Notice it isn’t generally people pulling back-to-back shifts in the I.C.U. or commuting by bus to three minimum-wage jobs who tell you how busy they are; what those people are is not busy but tired. Exhausted. Dead on their feet. It’s almost always people whose lamented busyness is purely self-imposed: work and obligations they’ve taken on voluntarily, classes and activities they’ve “encouraged” their kids to participate in. They’re busy because of their own ambition or drive or anxiety, because they’re addicted to busyness and dread what they might have to face in its absence.”
Being busy and keeping busy, besides being a puritan injunction against shiftlessness, has more to do with continuously working on one’s own self-project (and continuous improvement is a corporate mantra foisted upon a lot of organizations, public and private, as a way of increasing administrative bloat and control as well as shaking the system permanently and generating greater insecurity).
While you’re not busy, someone might be getting a new certificate in the latest social networking platform or ICT. And the more insecure and precarized life is, the busier one must look (without looking tired, hence the increase in plastic surgery for the corporate class, men and women). And as the article mentions, keeping busy is applied to children as well. One has to fill resumes with truckloads of extra-curricular activities, especially now that one might compete with a lot of other students with similar degrees.
And since one must always make a virtue of a necessity, the busyness of Americans is heralded as a mark of superiority over countries with more paid vacations (even less vacation does not translate into greater productivity).

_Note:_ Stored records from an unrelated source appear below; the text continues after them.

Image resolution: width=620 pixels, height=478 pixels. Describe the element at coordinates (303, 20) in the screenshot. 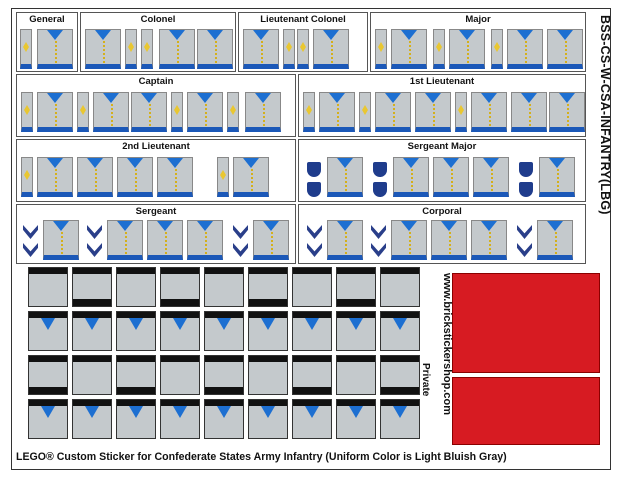

I see `panel-label-lieutenant-colonel: Lieutenant Colonel` at that location.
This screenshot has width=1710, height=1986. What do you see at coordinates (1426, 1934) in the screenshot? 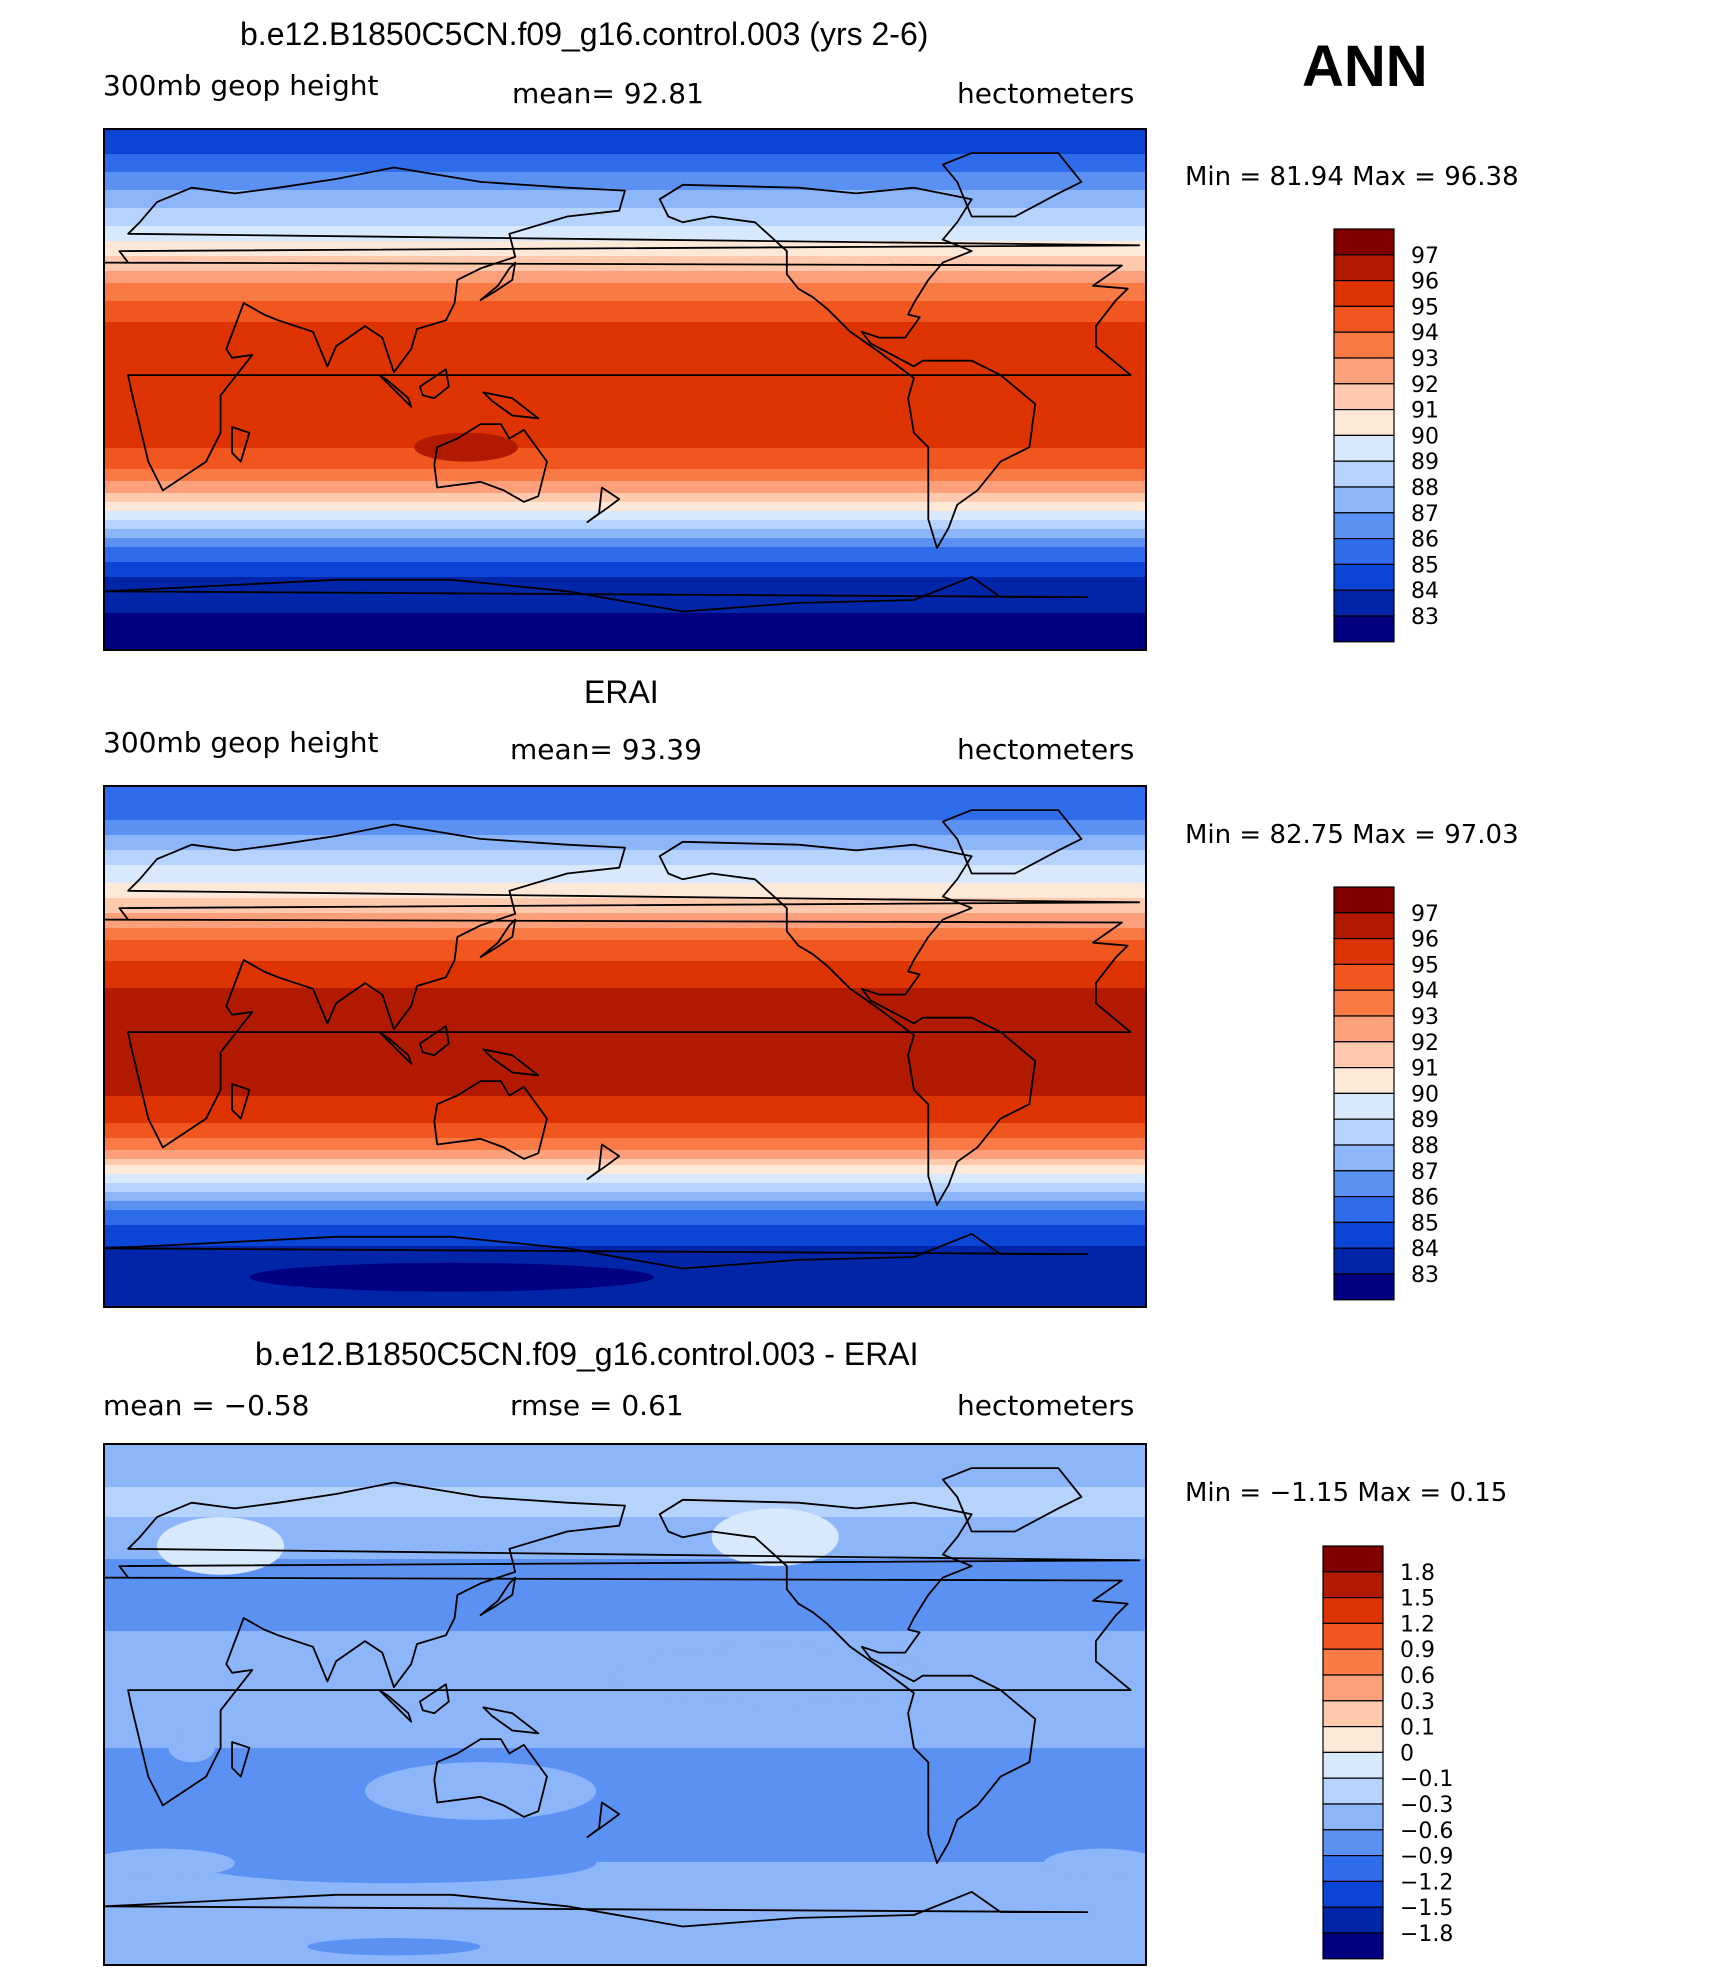
I see `colorbar-label: −1.8` at bounding box center [1426, 1934].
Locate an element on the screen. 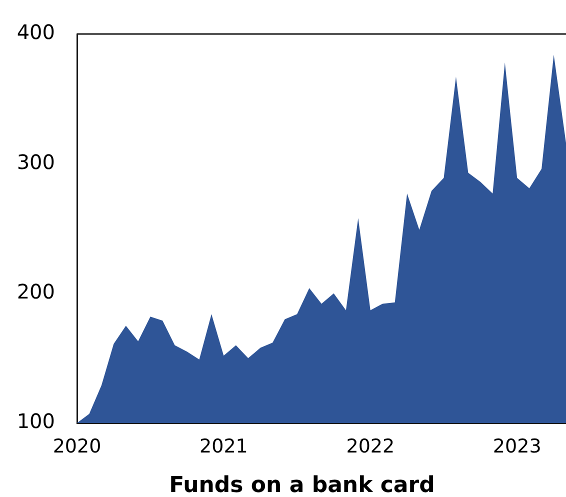 Image resolution: width=566 pixels, height=497 pixels. y-tick-label: 200 is located at coordinates (36, 292).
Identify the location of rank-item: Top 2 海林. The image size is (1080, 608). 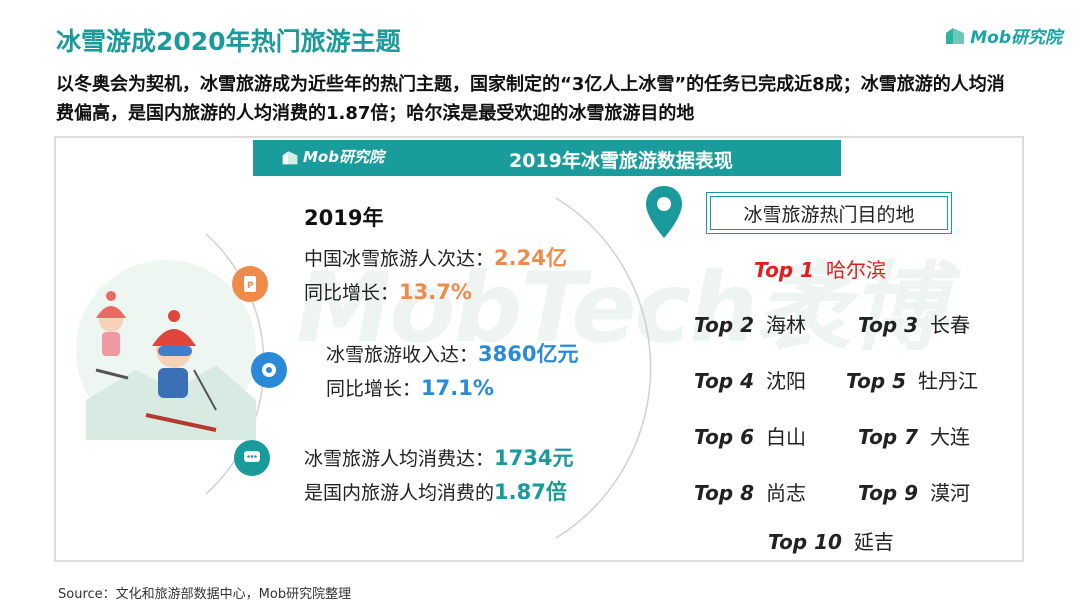
(750, 324).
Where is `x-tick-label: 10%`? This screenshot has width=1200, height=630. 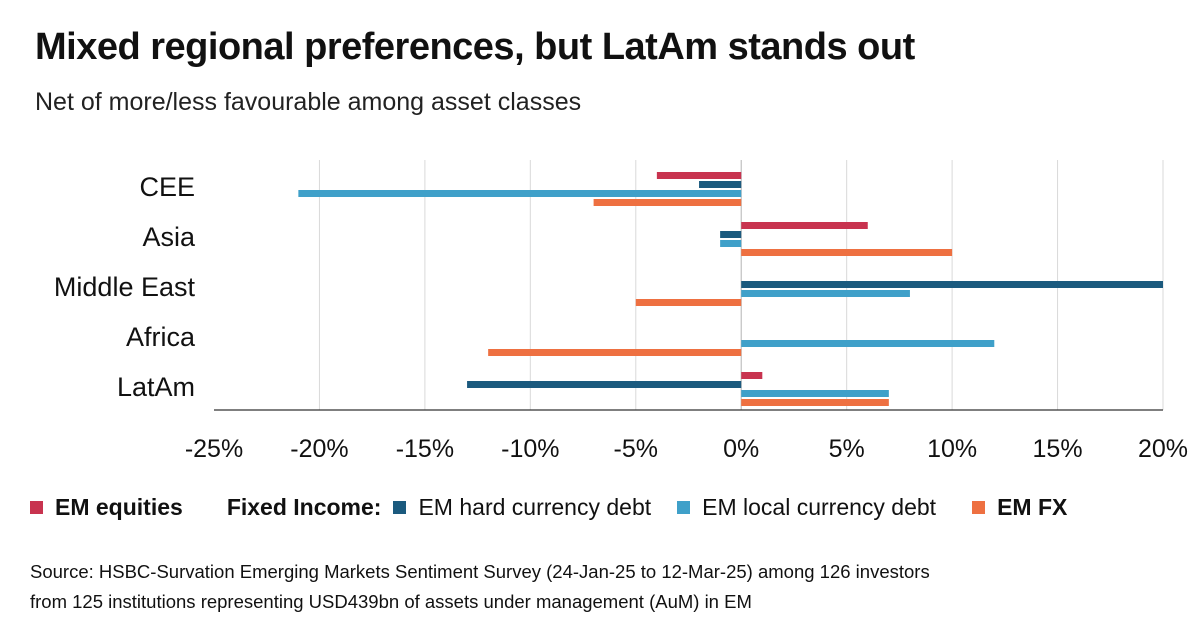 x-tick-label: 10% is located at coordinates (952, 449).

To claim to be busy then is a claim that one is constantly working on oneself as productive project.
Back to Sennett, what solutions does he advocate?
- Job-sharing
- Apprenticeships (real ones, not the ever-expanding unpaid internships)… real ones
- Getting rid of the idea (and practice) that universities should be just vocational centers (a pet peeve of mine):
“Perhaps surprisingly in this regard, I’d like to see universities stop preparing young people for the work world, at least as they now attempt to do. Part of the problem is misplaced specificity: if you have a BA in hotel catering management and there are no jobs for hotel caterers you are, as it were, in the soup. Moreover, universities have expanded massively the numbers of students taking supposedly practical courses, making the problem of scarcity only worse; this year in Britain thousands of students will graduate with MBA’s to then compete for a relatively scant number of jobs. We would do much better to provide young people with intellectual challenge and depth – which is what universities are properly about. The number of jobs would not thereby increase; the integrity of the academic enterprise would.”
A-bloody-men to that.
Of course, this is not the direction of the increasingly corporate-driven higher education where there is a growing “get them in and out quickly with a certificate” trend, thanks to the growing ranks of administrators with no understanding of education.
And this:
“If young people today prove a lost generation, it is only because government, business and academia have failed them. There are remedies to prevent this failure, but Britain has radically to revise its beliefs and labour practices to take this medicine. So far, instead, we’ve made finding one’s place in the work world a personal problem.”
And one that they are expected to solve on their own, in the name of personal responsibility.